ORDEM DOS ADVOGADOS DO BRASIL

OAB quer obrigar presença de advogados em audiências de conciliação

Entidade entende que, mesmo em métodos alternativos de resolução de conflito, partes ainda precisam de orientação profissional; mudança será proposta para o CNJ

A OAB (Ordem dos Advogados do Brasil) deverá apresentar ao CNJ (Conselho Nacional de Justiça) uma proposta de alteração de uma resolução do órgão e da Lei de Mediação para que passe a ser obrigatória a presença de advogados ou defensores públicos nas audiências de mediação realizadas nos Cejuscs (Centros Judiciários de Solução de Conflitos e Cidadania).

A decisão de sugerir a mudança foi aprovada pelo Conselho Pleno da OAB na última terça-feira (9/5). De acordo com o entendimento unânime dos conselheiros, apesar de promover métodos alternativos de resoluções de conflito, os centros são unidades do Poder Judiciário e viabilizam “decisões finais” para as disputas, o que demandaria orientação dos advogados.

“O advogado é o profissional que traz segurança a todas as decisões judiciais. Relativizar sua imprescindibilidade é dizer ao cidadão que sua causa é menor. Não existe direito menor. A busca pela Justiça, por qualquer meio, deve sempre contar com o respaldo técnico e a confiança trazida pelos advogados”, afirmou Claudio Lamachia, presidente nacional da OAB.

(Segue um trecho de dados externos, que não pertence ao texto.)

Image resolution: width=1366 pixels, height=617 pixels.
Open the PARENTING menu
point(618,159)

Confira abaixo os textos com as propostas de mudanças nas redações:

Na Resolução n. 125 do CNJ, a OAB propõe a seguinte redação:

Art. 11. Nos Centros Judiciários de Solução de Conflitos e Cidadania atuam membros do Ministério Público, defensores públicos e advogados.

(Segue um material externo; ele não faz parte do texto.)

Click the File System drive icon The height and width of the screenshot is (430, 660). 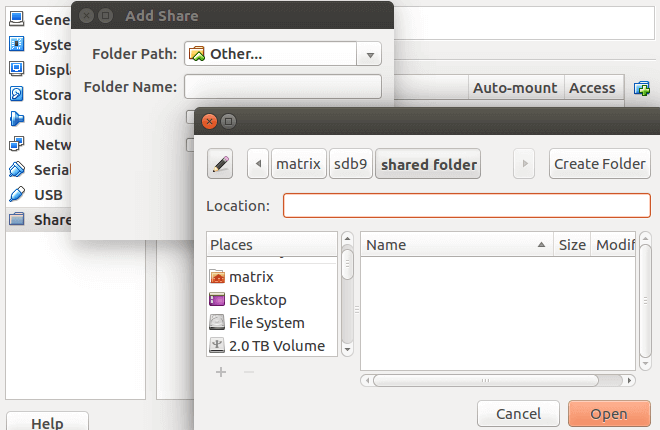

§ 1º. Nas audiências de conciliação e mediação, as partes deverão ser assistidas por advogados ou defensores públicos.

§ 2º Caso uma ou mais parte não esteja acompanhada de advogado ou defensor público, o mediador suspenderá o procedimento, até que todas estejam devidamente assistidas. 

Para a Lei 13.140/2015, fica proposta a seguinte redação:

Art. 10.  As partes deverão ser assistidas por advogados ou defensores públicos. 

 

Parágrafo Único. Caso uma ou mais parte não esteja acompanhada de advogado ou defensor público, o mediador suspenderá o procedimento, até que todas estejam devidamente assistidas.